(Rows in a dataset)
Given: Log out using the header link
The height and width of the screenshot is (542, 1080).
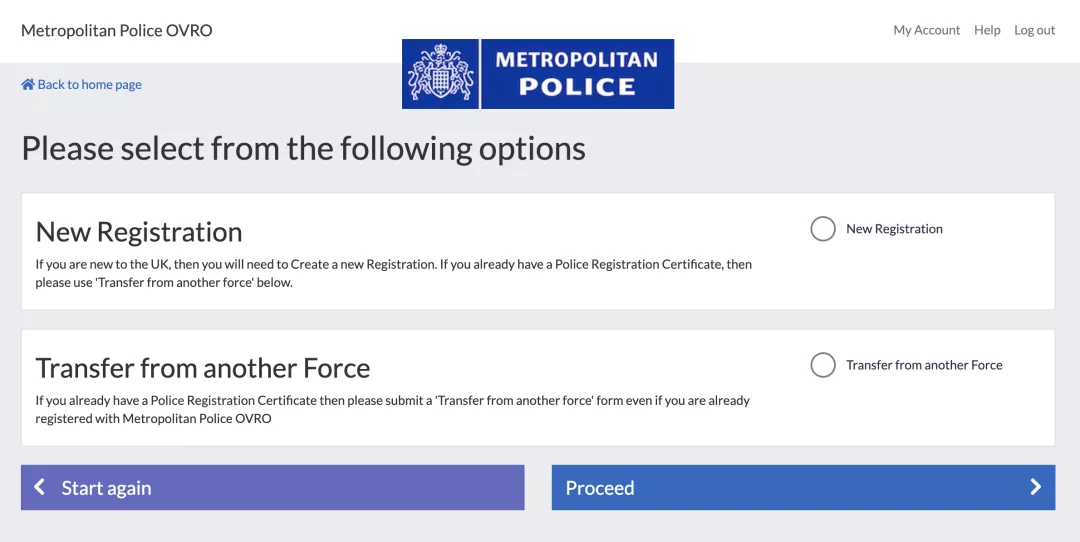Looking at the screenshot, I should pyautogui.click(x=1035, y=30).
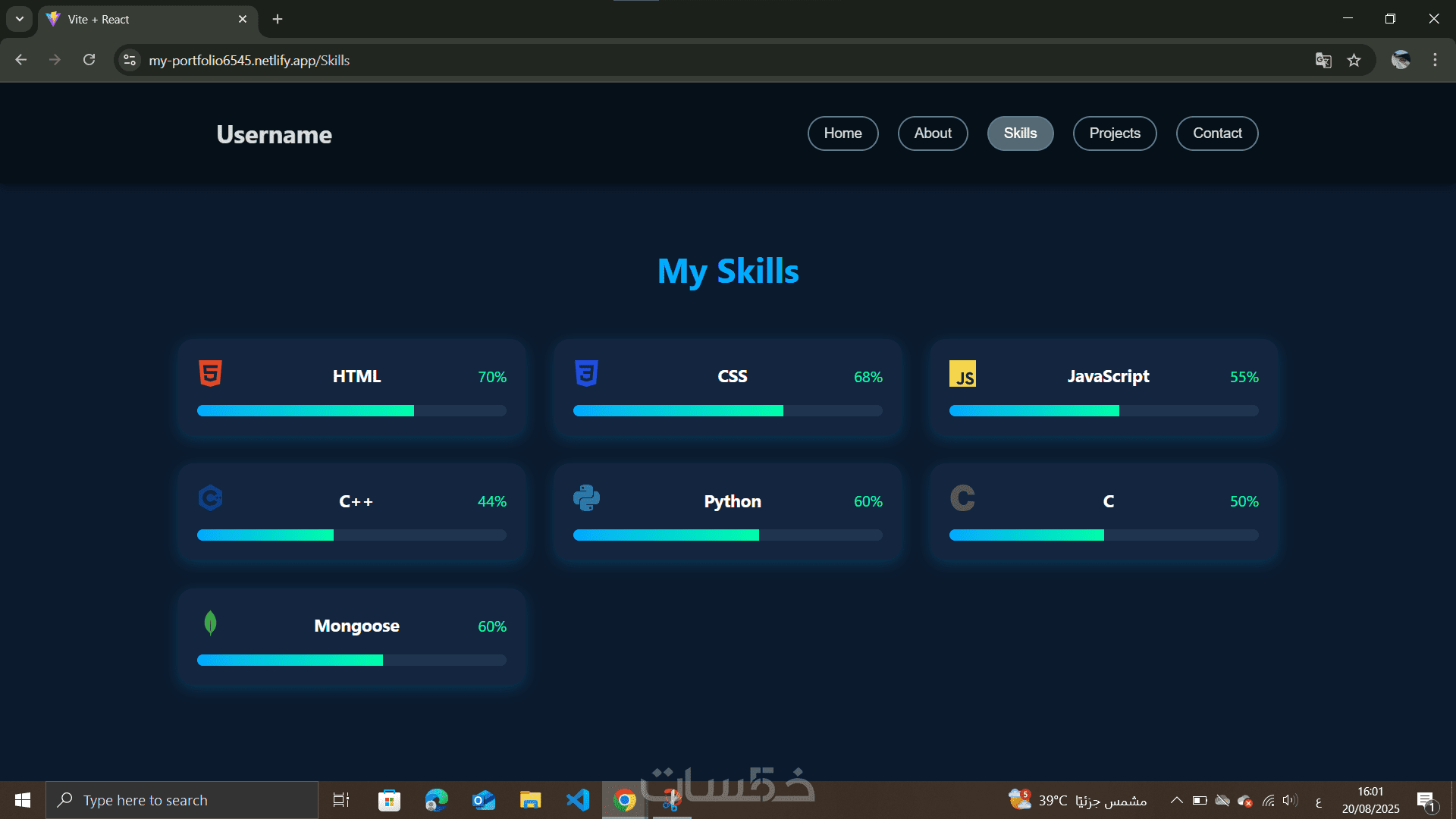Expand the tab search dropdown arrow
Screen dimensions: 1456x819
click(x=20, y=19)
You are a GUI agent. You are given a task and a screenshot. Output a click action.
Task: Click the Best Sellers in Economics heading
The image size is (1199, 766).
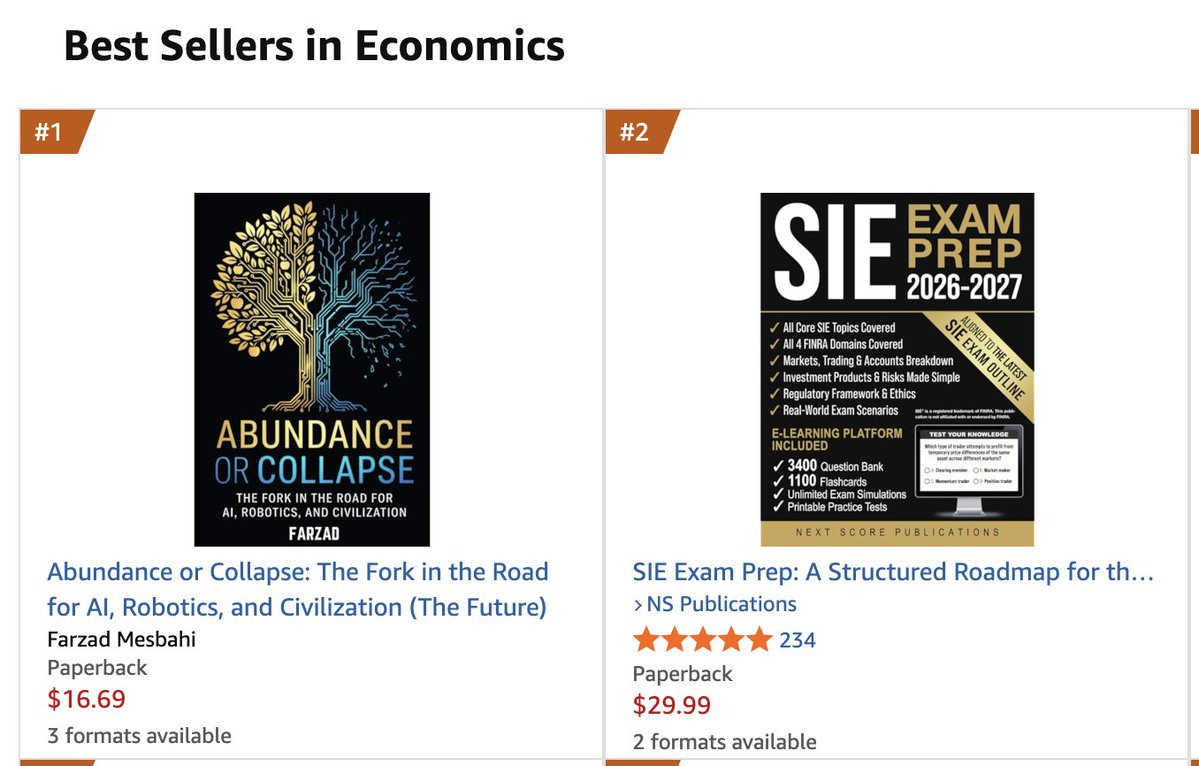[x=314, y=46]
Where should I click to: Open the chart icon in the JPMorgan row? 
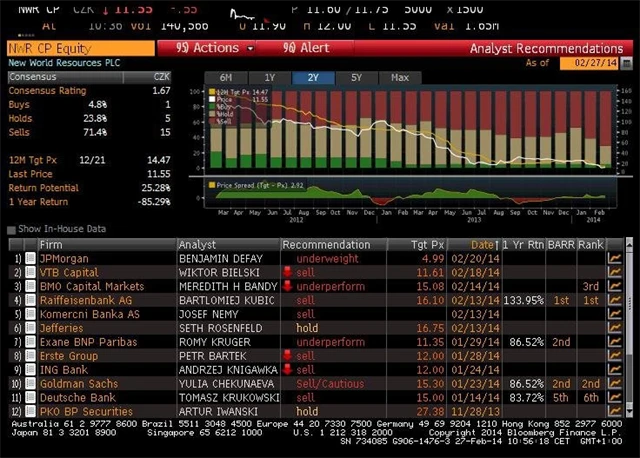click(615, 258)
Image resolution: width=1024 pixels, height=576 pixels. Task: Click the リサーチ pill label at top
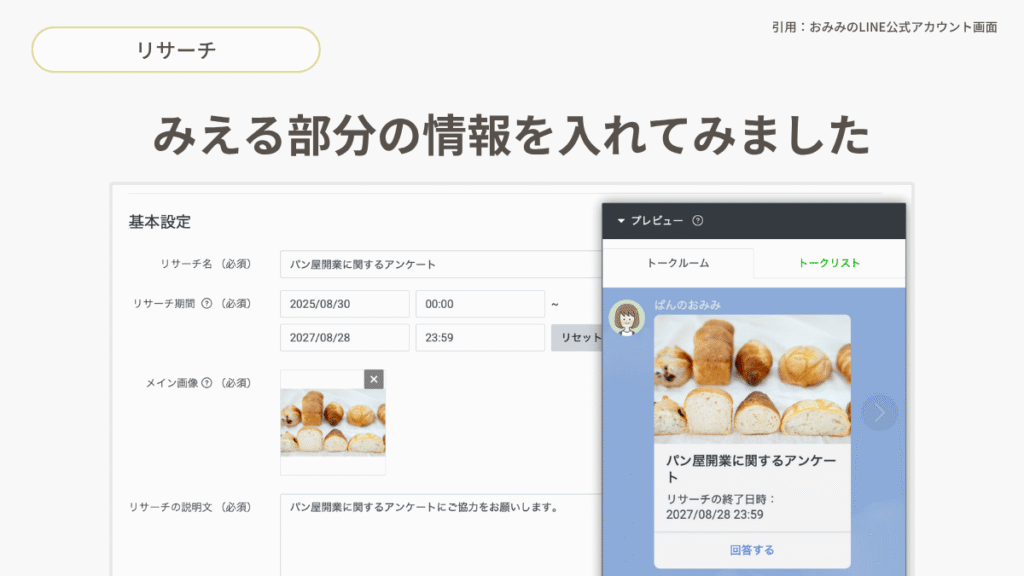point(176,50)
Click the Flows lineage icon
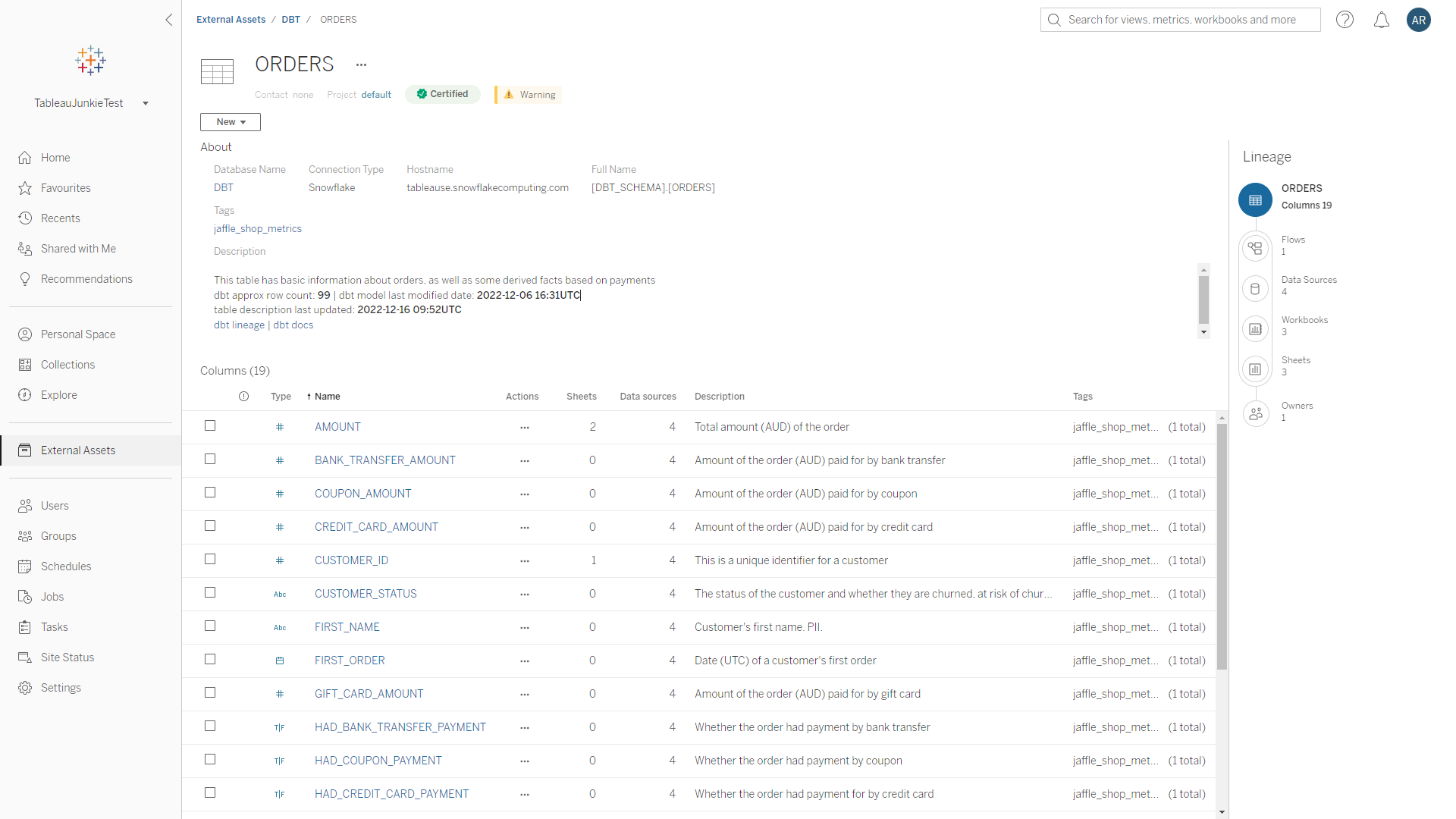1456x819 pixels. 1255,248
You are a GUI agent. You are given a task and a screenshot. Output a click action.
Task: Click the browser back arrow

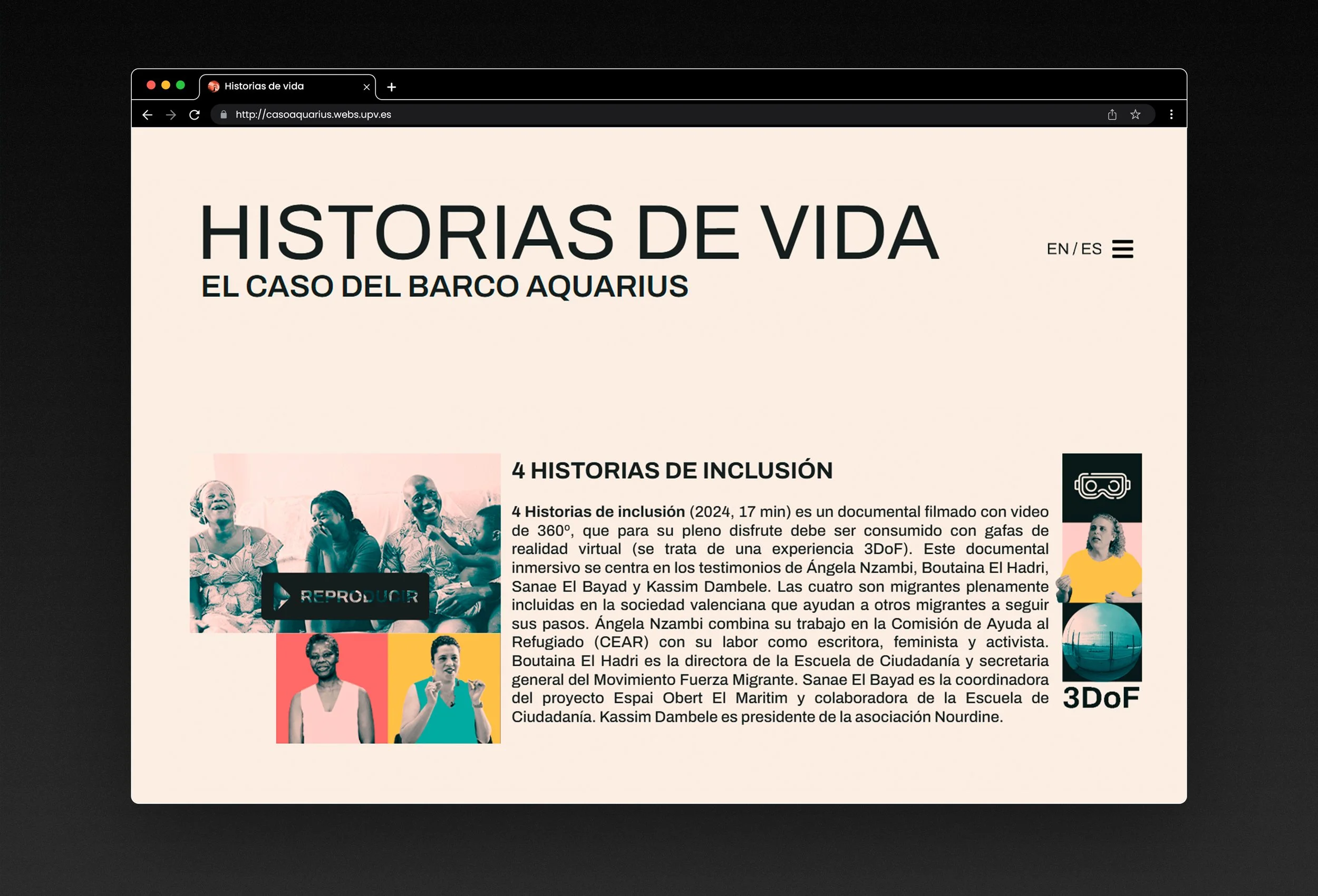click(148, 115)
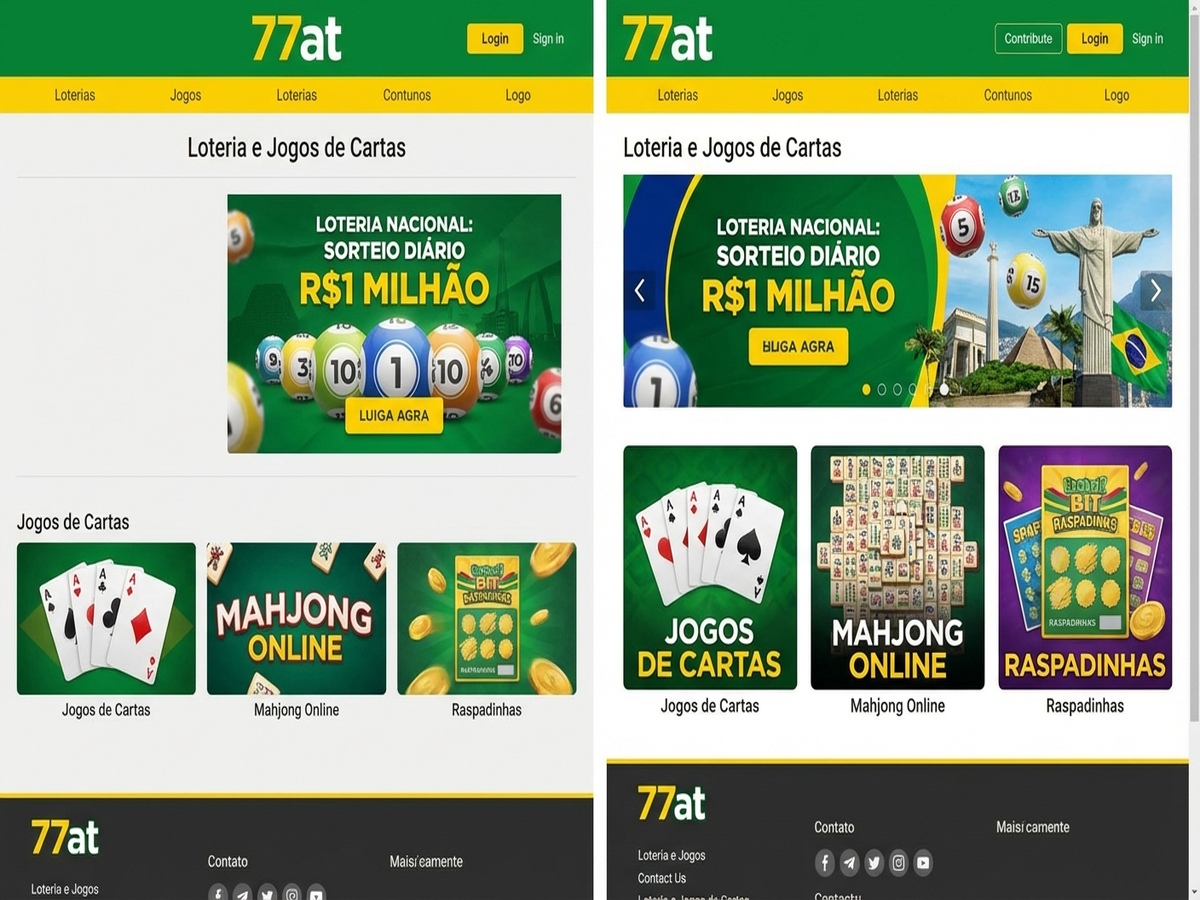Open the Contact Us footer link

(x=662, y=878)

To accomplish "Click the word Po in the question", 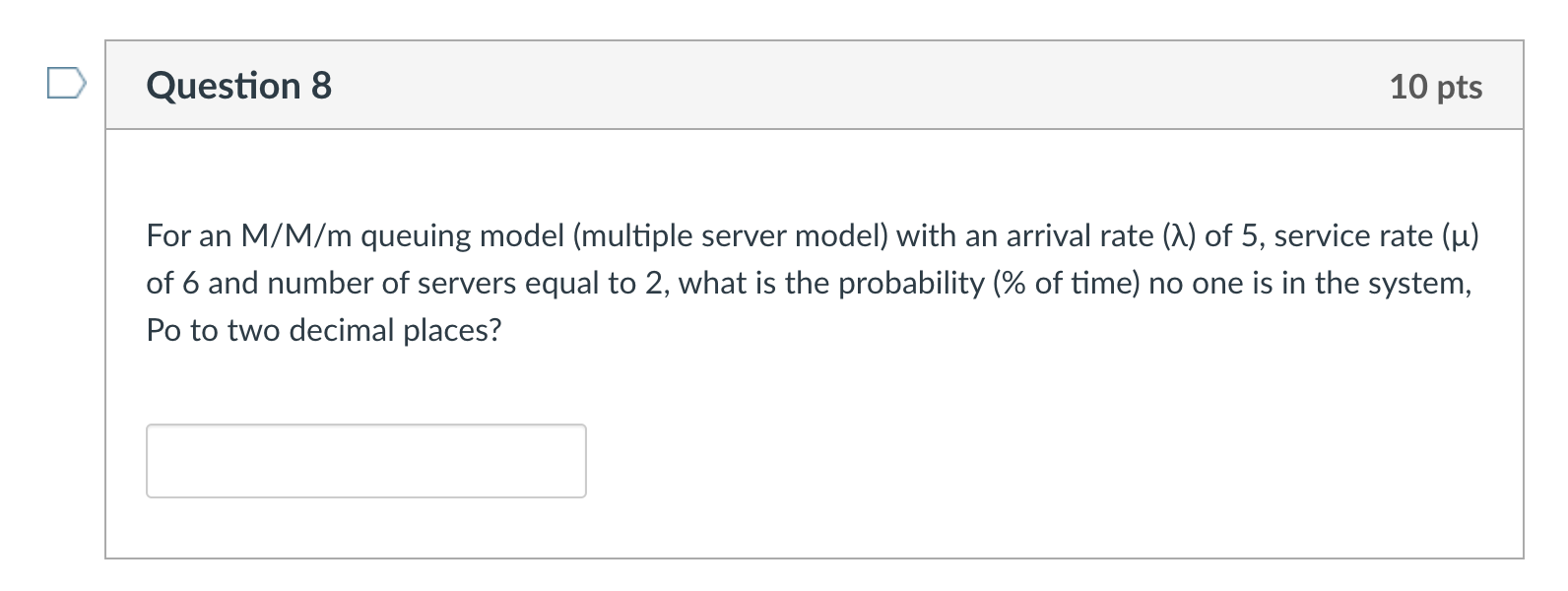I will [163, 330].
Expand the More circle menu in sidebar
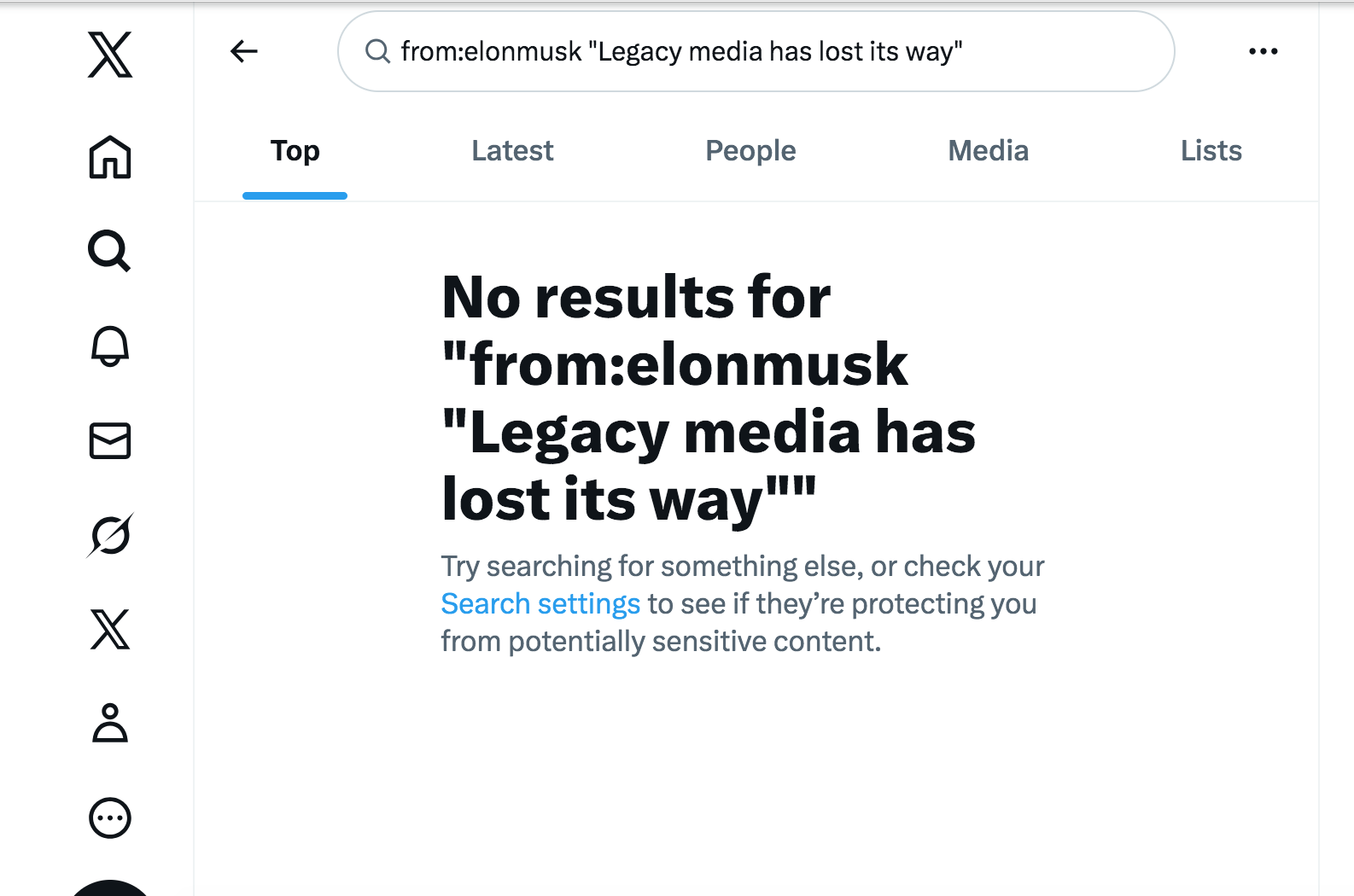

Exercise:
Copy out each row above that contains the string "height", matching its case exactly.

Exercise result:
The height and width of the screenshot is (542, 1080).
Image resolution: width=1024 pixels, height=576 pixels. Task: Click the リサーチ pill label at top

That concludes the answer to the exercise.